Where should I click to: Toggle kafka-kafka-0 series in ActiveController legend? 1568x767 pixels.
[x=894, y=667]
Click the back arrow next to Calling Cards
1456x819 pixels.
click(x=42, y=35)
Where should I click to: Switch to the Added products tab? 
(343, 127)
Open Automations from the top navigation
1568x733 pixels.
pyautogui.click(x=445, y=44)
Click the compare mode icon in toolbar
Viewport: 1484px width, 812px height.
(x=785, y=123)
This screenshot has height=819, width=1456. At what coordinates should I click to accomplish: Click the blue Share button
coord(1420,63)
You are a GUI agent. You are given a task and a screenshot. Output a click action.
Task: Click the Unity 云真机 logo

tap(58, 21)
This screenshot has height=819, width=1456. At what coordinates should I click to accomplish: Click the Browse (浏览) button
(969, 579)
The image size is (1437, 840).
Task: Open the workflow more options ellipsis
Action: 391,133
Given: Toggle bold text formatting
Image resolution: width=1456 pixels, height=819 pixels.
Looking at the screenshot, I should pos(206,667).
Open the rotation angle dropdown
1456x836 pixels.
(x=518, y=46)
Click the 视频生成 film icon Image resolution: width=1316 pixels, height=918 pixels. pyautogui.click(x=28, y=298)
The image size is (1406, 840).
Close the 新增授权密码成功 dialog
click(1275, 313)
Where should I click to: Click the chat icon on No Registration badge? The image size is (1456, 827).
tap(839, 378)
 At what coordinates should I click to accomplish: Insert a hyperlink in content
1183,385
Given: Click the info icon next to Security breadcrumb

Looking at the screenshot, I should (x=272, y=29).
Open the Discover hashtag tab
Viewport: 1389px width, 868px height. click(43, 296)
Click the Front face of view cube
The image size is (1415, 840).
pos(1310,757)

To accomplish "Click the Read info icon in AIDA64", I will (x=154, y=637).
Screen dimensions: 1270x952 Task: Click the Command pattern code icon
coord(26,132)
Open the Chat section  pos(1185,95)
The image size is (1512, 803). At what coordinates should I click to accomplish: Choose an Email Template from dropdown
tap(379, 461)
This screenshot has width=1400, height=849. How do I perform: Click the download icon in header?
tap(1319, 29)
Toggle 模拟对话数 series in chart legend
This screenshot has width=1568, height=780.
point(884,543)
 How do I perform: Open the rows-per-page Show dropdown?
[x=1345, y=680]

PROBLEM REQUIREMENTS - Write out the entries above word for word.

REPLY -
Where should I click to: Toggle kafka-kafka-0 series in ActiveController legend? 1568x767 pixels.
[x=894, y=667]
Click the back arrow next to Calling Cards
1456x819 pixels.
click(x=42, y=35)
Where should I click to: Switch to the Added products tab? 
(343, 127)
Open Automations from the top navigation
1568x733 pixels.
pyautogui.click(x=445, y=44)
Click the compare mode icon in toolbar
Viewport: 1484px width, 812px height.
(x=785, y=123)
This screenshot has height=819, width=1456. At what coordinates should I click to accomplish: Click the blue Share button
coord(1420,63)
You are a GUI agent. You are given a task and a screenshot. Output a click action.
Task: Click the Unity 云真机 logo

tap(58, 21)
This screenshot has height=819, width=1456. At what coordinates should I click to accomplish: Click the Browse (浏览) button
(969, 579)
The image size is (1437, 840).
Task: Open the workflow more options ellipsis
Action: 391,133
Given: Toggle bold text formatting
Image resolution: width=1456 pixels, height=819 pixels.
Looking at the screenshot, I should pos(206,667).
Open the rotation angle dropdown
1456x836 pixels.
(x=518, y=46)
Click the 视频生成 film icon Image resolution: width=1316 pixels, height=918 pixels. pyautogui.click(x=28, y=298)
The image size is (1406, 840).
Close the 新增授权密码成功 dialog
click(1275, 313)
Where should I click to: Click the chat icon on No Registration badge? The image size is (1456, 827).
tap(839, 378)
 At what coordinates should I click to accomplish: Insert a hyperlink in content
1183,385
Given: Click the info icon next to Security breadcrumb

Looking at the screenshot, I should (x=272, y=29).
Open the Discover hashtag tab
Viewport: 1389px width, 868px height. click(43, 296)
Click the Front face of view cube
The image size is (1415, 840).
pos(1310,757)

To accomplish "Click the Read info icon in AIDA64", I will (x=154, y=637).
Screen dimensions: 1270x952 Task: Click the Command pattern code icon
coord(26,132)
Open the Chat section  pos(1185,95)
The image size is (1512, 803). At what coordinates should I click to accomplish: Choose an Email Template from dropdown
tap(379, 461)
This screenshot has width=1400, height=849. How do I perform: Click the download icon in header?
tap(1319, 29)
Toggle 模拟对话数 series in chart legend
This screenshot has width=1568, height=780.
point(884,543)
 How do I perform: Open the rows-per-page Show dropdown?
[x=1345, y=680]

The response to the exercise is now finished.